Mit 19.550 Euro fällt die Summe für den Bezirk Rheinhausen diesmal eher schmal aus, andere Bezirke haben teils deutlich mehr aufgerufen. Dass hier so wenig zur Genehmigung anstand, liegt auch daran, dass der mehr als 208.000 Euro teure Umbau von Sportflächen des RTV am Albert-Einstein-Gymnasium zurückgestellt worden war.

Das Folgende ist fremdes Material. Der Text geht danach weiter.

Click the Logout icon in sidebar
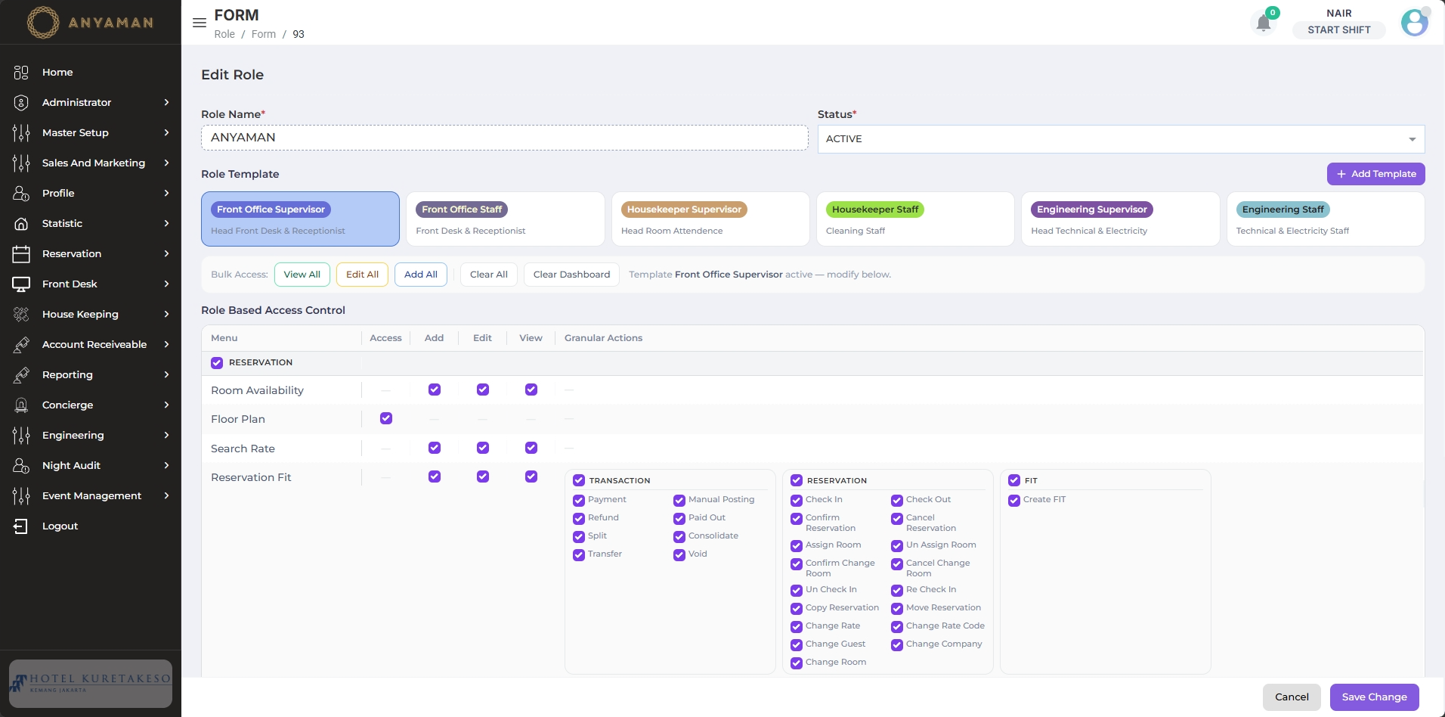 [21, 526]
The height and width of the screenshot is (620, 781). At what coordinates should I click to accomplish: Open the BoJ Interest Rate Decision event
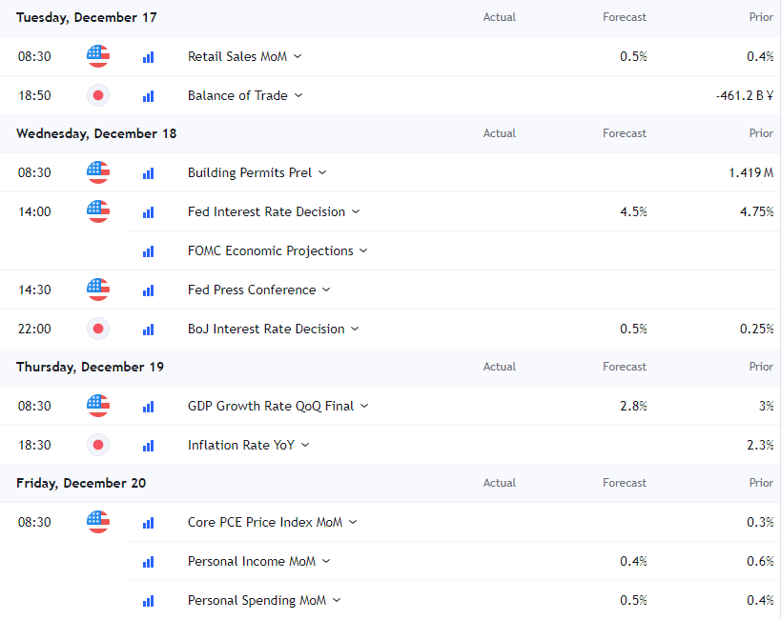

50 Prozent des Betrages, der für die Umwandlung der Kleinspielfelder auf Kunstrasenbelag vorgesehen war, sollen von Duisburg-Sport kommen. Der Förderantrag des Rumelner TV wurde laut Aussage der Stadt zurückgestellt, "da er wegen der in 2015 bereits erfolgten Förderung des ersten Kunstrasenplatzes nur nachrangig zu berücksichtigen ist. Darüber hinaus ist der vorgelegte Antrag noch unvollständig und damit nicht entscheidungsreif". Im Bezirk Homberg/Ruhrort/Baerl stehen lediglich drei Anträge auf der Liste, die aber insgesamt ein Volumen von nahezu 495.000 Euro haben. Für den Umbau eines Tennenspielfeldes zu einem Kunstrasenplatz beantragte der VfB Homberg bereits im März 2016 gut 200.000 Euro. Es handelt sich um eine Fortsetzungsmaßnahme, Duisburg-Sport zahlt im laufenden Jahr 70.000 Euro.

Weitere 2450 Euro gibt die Stadt zum 6540,21 Euro teuren Bau einer Bootsunterstellhalle des Ruderclubs Germania dazu. Die Umwandlung eines Ascheplatzes in einen Naturrasenplatz beim Homberger Turnverein (HTV) wurde dagegen zurückgestellt.